▶ **The request**
Print the entries below word for word, from the line with "You are a GUI" up to and including the line with "point(31,34)". Leave out the pictures.

▶ **Material provided**
- - - - - - -
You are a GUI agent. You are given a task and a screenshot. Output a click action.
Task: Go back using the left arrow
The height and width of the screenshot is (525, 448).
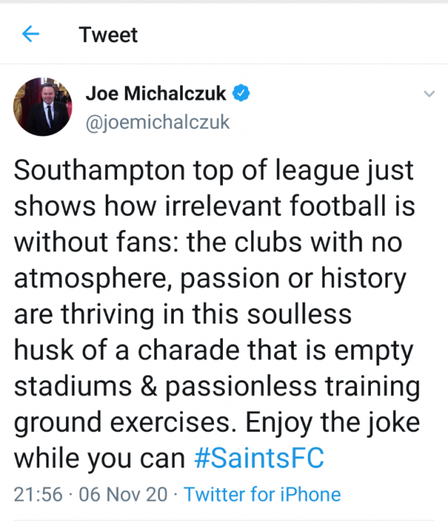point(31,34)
- - - - - - -
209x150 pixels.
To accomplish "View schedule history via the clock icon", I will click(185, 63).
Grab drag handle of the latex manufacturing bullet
- - - - - - -
▶ **The output**
You are a GUI agent. You are given a task and a screenshot. Output a click action.
Task: Go back using the left arrow
The height and width of the screenshot is (525, 448).
point(31,34)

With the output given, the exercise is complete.